-
Notifications
You must be signed in to change notification settings - Fork 2.8k
Description
** Please make sure you read the contribution guide and file the issues in the right place. **
Contribution guide.
Describe the bug
The phenomena observed so far are as follows:
When using load_artifacts_tool or preload_memory_tool, these tools generate prompts to guide the LLM.
The problem is that these tools generate dynamic content within those prompts.
load_artifacts
You have a list of artifacts: {json.dumps(artifact_names)}preload_memory
<PAST_CONVERSATIONS>
{full_memory_text}
</PAST_CONVERSATIONS>This is where the problem arises.
These tools use append_instructions, which appends their results to the top-level system_prompt.
Example:
system_instruction"
// omitted
You have a list of artifacts:
["test.txt"]
When the user asks questions about any of the artifacts, you should call the
`load_artifacts` function to load the artifact. Always call load_artifacts
before answering questions related to the artifacts, regardless of whether the
artifacts have been loaded before.
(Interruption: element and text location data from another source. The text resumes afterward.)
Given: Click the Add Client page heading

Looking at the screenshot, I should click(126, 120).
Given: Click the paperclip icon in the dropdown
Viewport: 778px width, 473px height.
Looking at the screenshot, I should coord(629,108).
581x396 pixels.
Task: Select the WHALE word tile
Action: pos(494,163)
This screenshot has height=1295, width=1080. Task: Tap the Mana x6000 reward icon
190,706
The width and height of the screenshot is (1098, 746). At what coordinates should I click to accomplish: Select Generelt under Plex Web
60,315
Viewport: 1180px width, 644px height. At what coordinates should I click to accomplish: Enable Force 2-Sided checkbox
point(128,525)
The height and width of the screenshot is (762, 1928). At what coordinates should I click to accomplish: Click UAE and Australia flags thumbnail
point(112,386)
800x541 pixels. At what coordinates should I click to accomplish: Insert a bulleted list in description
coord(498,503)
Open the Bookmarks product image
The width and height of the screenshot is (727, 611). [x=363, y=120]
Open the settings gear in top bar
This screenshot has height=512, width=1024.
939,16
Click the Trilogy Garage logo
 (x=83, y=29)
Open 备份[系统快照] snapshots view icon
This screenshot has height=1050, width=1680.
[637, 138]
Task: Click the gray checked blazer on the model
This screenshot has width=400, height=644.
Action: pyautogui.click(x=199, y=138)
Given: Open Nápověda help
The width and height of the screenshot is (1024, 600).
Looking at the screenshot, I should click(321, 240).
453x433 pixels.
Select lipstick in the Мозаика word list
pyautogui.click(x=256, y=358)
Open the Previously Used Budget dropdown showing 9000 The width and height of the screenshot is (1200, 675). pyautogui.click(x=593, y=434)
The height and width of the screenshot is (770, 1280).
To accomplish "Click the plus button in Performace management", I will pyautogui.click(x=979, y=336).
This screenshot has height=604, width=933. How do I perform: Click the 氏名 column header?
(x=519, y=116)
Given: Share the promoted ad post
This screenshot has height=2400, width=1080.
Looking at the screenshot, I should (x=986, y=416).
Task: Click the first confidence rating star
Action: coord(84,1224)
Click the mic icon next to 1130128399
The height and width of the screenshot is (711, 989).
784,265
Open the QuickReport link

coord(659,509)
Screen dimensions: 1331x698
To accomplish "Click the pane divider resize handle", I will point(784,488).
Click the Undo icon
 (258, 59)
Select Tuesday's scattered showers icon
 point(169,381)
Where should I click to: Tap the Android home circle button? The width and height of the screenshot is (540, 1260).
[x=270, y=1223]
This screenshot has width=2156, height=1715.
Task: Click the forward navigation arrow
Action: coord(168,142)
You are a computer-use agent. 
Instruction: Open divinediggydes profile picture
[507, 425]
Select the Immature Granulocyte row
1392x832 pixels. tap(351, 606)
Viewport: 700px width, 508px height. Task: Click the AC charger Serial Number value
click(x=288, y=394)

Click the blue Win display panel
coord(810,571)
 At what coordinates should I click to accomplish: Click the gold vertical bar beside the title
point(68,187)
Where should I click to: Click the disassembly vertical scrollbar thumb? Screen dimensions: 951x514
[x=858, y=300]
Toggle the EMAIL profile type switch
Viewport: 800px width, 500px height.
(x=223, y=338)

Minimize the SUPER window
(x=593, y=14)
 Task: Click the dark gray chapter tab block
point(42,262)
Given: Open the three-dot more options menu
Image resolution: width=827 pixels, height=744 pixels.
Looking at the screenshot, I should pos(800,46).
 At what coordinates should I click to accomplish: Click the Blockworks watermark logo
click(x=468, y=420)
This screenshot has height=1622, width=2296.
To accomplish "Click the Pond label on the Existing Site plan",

Do not depend on prior answers about the
artifacts.
The following content is from your previous conversations with the user.
They may be useful for answering the user's current query.
<PAST_CONVERSATIONS>
Time: 2025-10-20T21:15:13.686996
user: hi
</PAST_CONVERSATIONS>
"
This behavior corrupts all forms of prompt caching, and in the case of explicit caching, it results in severe cost inefficiencies.
As with how both static_instruction and instruction operate in the agent, these prompts should instead be appended to the bottom of the prompt.
One concern is that moving them to the bottom may cause the LLM to become confused about context. However, I believe this issue could be mitigated by making this behavior optional or by issuing a warning when prompt caching is enabled together with these tools.
To Reproduce
Using load_artifacts, preload_memory (always)
I’m ready to contribute to fixing this issue.